Old Town Road to EGOT

whiter than a Wilco show posted:

Isis is hipster tool
I've enjoyed Isis 1000% more than any Tool song I've ever heard, so if that makes me a hipster, I'm fine with that label.

The Muppets On PCP
Nov 13, 2016

by Fluffdaddy

whiter than a Wilco show posted:

Isis is hipster tool

neurosis:isis::chamomile:nembutal

The Muppets On PCP
Nov 13, 2016

by Fluffdaddy
tool is the official band of the dunning-kruger effect

back when people still bought physical media in order to purchase a tool cd you had to tell the cashier your myers-briggs type

Dang It Bhabhi!
May 27, 2004



ASK ME ABOUT
BEING
ESCULA GRIND'S
#1 SIMP

Jesus Lizard is on tour I’m just sayin.

Wark Say
Feb 22, 2013

by Fluffdaddy

Dang It Bhabhi! posted:

Isis is edgelord? :shrug:

Now if you had said Sumac... :smug:
M'bad. I felt like elaborating with something like "Whenever I'm itching for some Tool barrage of simple, drop-tuned riffs" felt too silly. Then today I remembered just on which thread I'm posting and I came back to my senses. :cheeky:

Clayton Bigsby
Apr 17, 2005

Dr. Faustus posted:

I get the hate on Vai, he's a goof-ball. I still love the guy, of course, but I'm an old who grew up worshipping him (he played Jack Butler in Crossroads, which is kinda like the Rocky of guitar nerd movies, and my guitar nerd friends and I must have watched that dumb movie 45 times back then) and the stuff he did with DLR on Eat 'Em and Smile and Skyscraper is simply amazingly awesome. Very earnest love for that stuff, it was the soundtrack of my Junior and Senior years of High School (with Van Halen's 5150 rounding out a great summer).

Oh hell yes, Crossroads was an awesome movie. Probably seen it 20+ times myself.

Can't see anybody hating Vai, who seems to be one of the nicest people on the planet, but can definitely understand that not everyone is into his stuff. Love some of his tracks (For the Love of God and Tender Surrender are amazing) but there's a lot of weird poo poo too. Then again, since he played with Zappa for a while I am not surprised at the, uh, less conventional stuff.

The 80s/90s really had some great players.

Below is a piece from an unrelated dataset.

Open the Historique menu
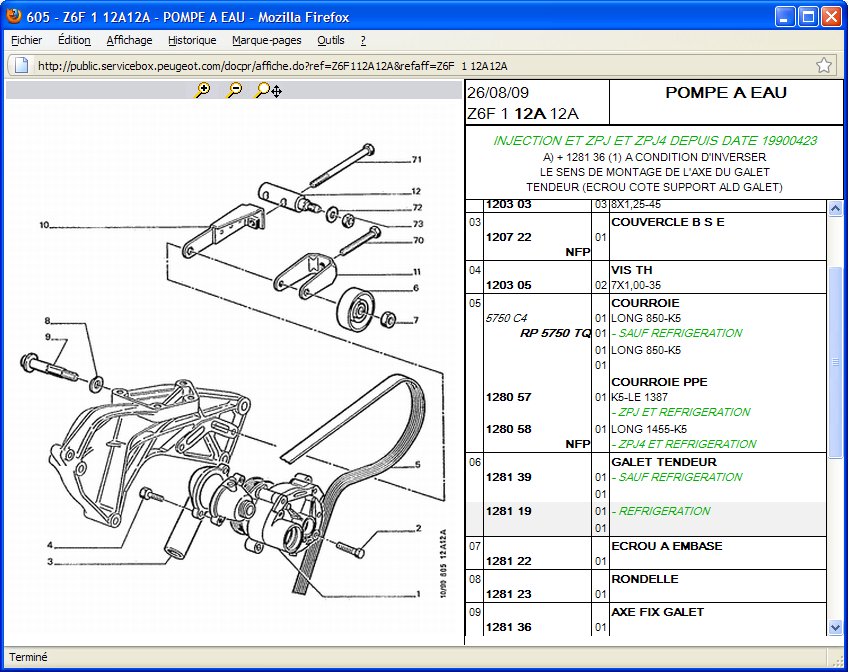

Vai, Satriani, Jason Becker, Gary Moore, Vinnie Moore (no relation as far as I know), all the great thrash stuff (Megadeth's Rust in Peace, Metallica's And Justice for All, Slayer's Seasons in the Abyss)... I'm sure today's young people listen to players that are equally awesome to them but I can't really think of (m)any that appeal to me. Periphery has done some cool poo poo though.

Kilometers Davis
Jul 9, 2007

They begin again

A lot of modern players want to have this flawless combination of perfect playing and perfect production but don’t seem to experiment or let themselves fail enough. I understand it though. I’m working on an EP and I never make progress because I’m always chasing something better and more refined. The internet has been wonderful for music/guitar but also invites many new ways to self criticize and compare yourself to what you feel is expected in the modern industry.

Rageaholic
May 31, 2005

Old Town Road to EGOT

Kilometers Davis posted:

A lot of modern players want to have this flawless combination of perfect playing and perfect production but don’t seem to experiment or let themselves fail enough. I understand it though. I’m working on an EP and I never make progress because I’m always chasing something better and more refined. The internet has been wonderful for music/guitar but also invites many new ways to self criticize and compare yourself to what you feel is expected in the modern industry.
Whatup working on an EP that you can never finish buddy :(:hf::(

Kilometers Davis
Jul 9, 2007

They begin again

It’s becoming quite the white whale :(

Clayton Bigsby
Apr 17, 2005

Kilometers Davis posted:

A lot of modern players want to have this flawless combination of perfect playing and perfect production but don’t seem to experiment or let themselves fail enough. I understand it though. I’m working on an EP and I never make progress because I’m always chasing something better and more refined. The internet has been wonderful for music/guitar but also invites many new ways to self criticize and compare yourself to what you feel is expected in the modern industry.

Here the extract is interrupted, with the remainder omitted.